Scope of Decarboxylative Trifluoromethylation of Aliphatic Carboxylic Acids via Copper and Photoredox Catalysis^a

^aPerformed on a 0.5 mmol scale. Due to volatility of products, yields were obtained by ¹⁹F NMR analysis of the crude reaction mixtures using an internal standard. Isolated yields are provided in parentheses. See SI for isolation conditions and yields.

^bReaction performed under modified conditions. See SI for details.

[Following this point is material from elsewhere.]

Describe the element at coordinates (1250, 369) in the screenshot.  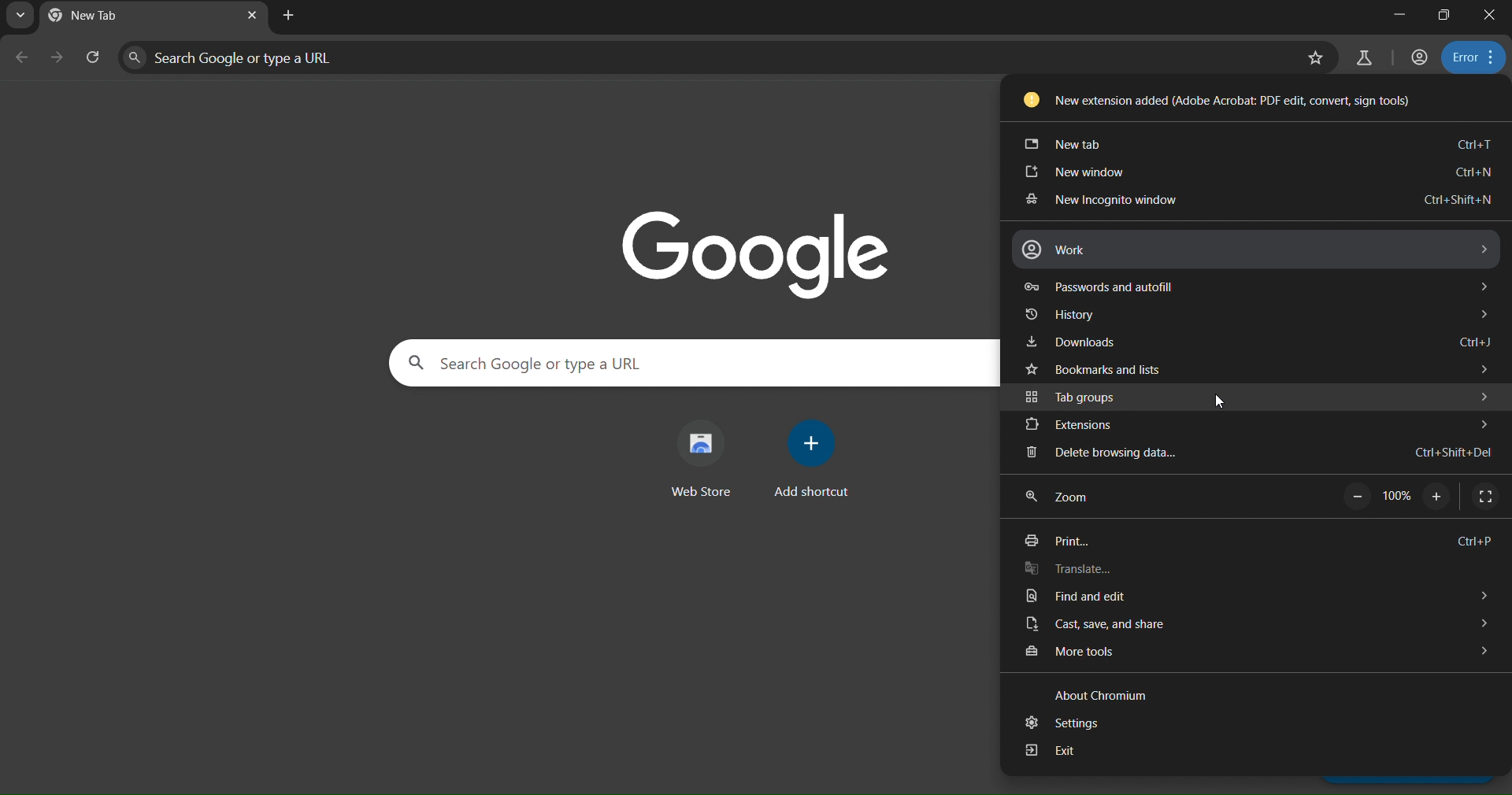
I see `bookmarks and lists` at that location.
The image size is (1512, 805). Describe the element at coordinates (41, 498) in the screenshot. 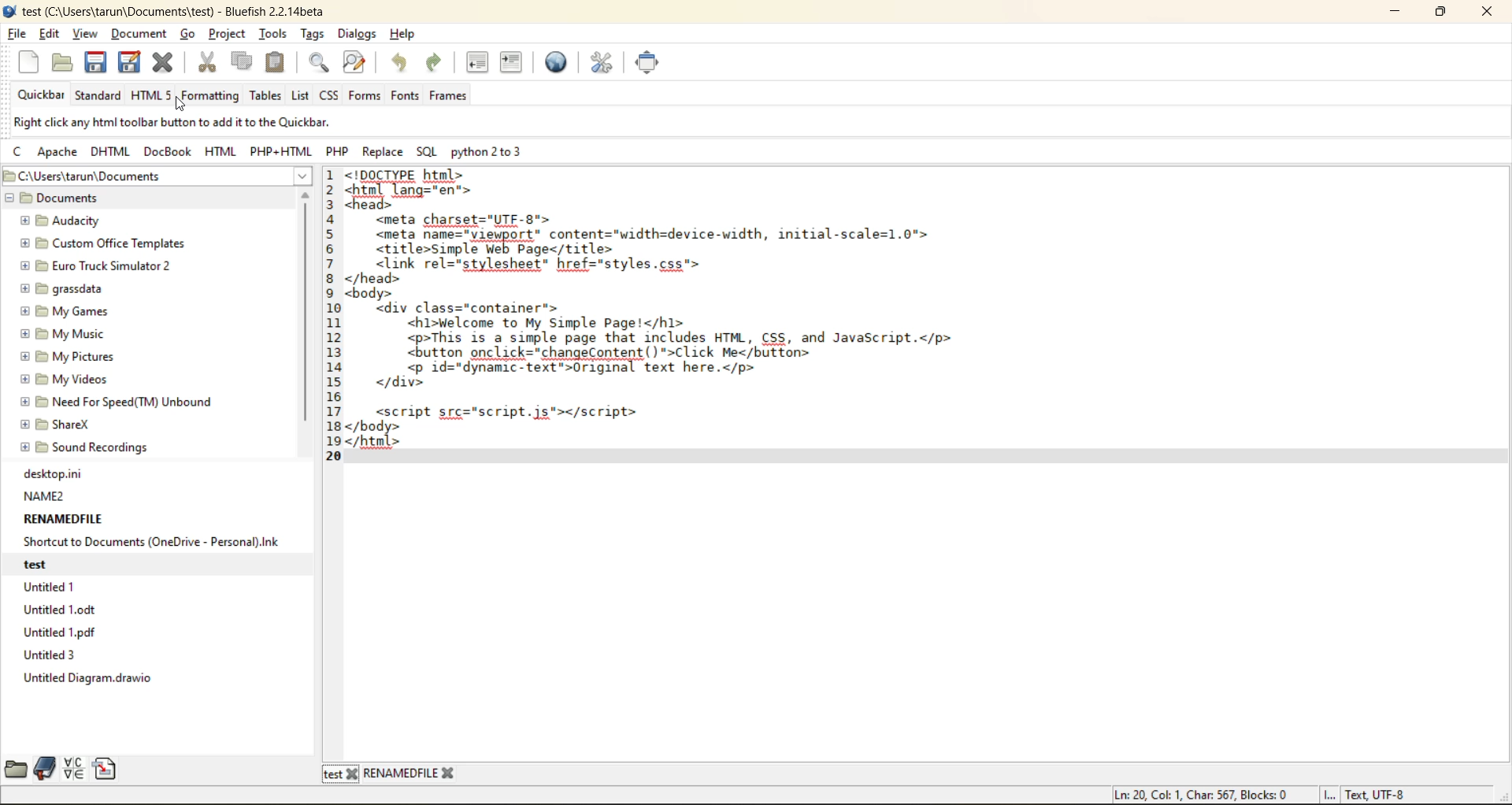

I see `NAME2` at that location.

We next turned our attention to secondary and tertiary carboxylic acids (34–51, 45–93% yield). We were pleased to find that cyclic carboxylic acids, including strained 3- and 4-membered rings, participate in this trifluoromethylation in moderate to excellent yield (39–45, 45–83% yield). Several bicyclic and spirocyclic compounds (38, 39, 42, and 45, 45–83% yield) formed the desired bond with good efficiency. This is a significant finding given that many of these bicyclic systems serve as aryl ring bioisosteres in drug design.¹⁹ Moreover, acyclic systems also produced the desired CF₃ product in good efficiency (46–48, 50–56% yield). Notably, the compatibility of this reaction with medicinally relevant structures was demonstrated with a β-lactam (46, 53% yield). Last, a number of tertiary carboxylic acids were also successfully converted to C_sp3-CF₃ bonds in excellent yield (49–51, 87–93% yield).

To further demonstrate the utility of this decarboxylative trifluoromethylation protocol, we performed a series of late-stage modifications on medicinal agents and natural products (Table 3). To our delight, a large variety of biologically relevant systems that incorporate olefins, carbonyls, alcohols, and heterocycles underwent chemoselective installation of a CF₃ moiety (52–63, 30–71% yield). Remarkably, mupirocin was transformed in good yield, a notable finding given that this natural product incorporates an epoxide, a diol, and a Michael acceptor (63, 45% yield).

Table 3.

Late-Stage Decarboxylative Trifluoromethylation of Natural Products and Medicinal Agents Containing Carboxylic Acids^a

^aAll yields are isolated. Performed with acid (0.5 mmol), Ir[dF(CF₃)ppy]₂(dtbbpy)PF₆ (1 mol%), CuCl₂ (20 mol%), 3,4,7,8-tetramethyl-1,10-phenanthroline (Me₄phen, 25 mol%), 2-tert-butyl-1,1,3,3-tetramethylguanidine (BTMG, 0.5 equiv), Togni’s reagent I (1.25 equiv), and H₂O (30 equiv) in EtOAc (0.025 M).

^bPerformed with di(2-pyridyl) ketone and 1,1,3,3-tetramethylguanidine (TMG) in lieu of Me4phen and BTMG, and no water was added.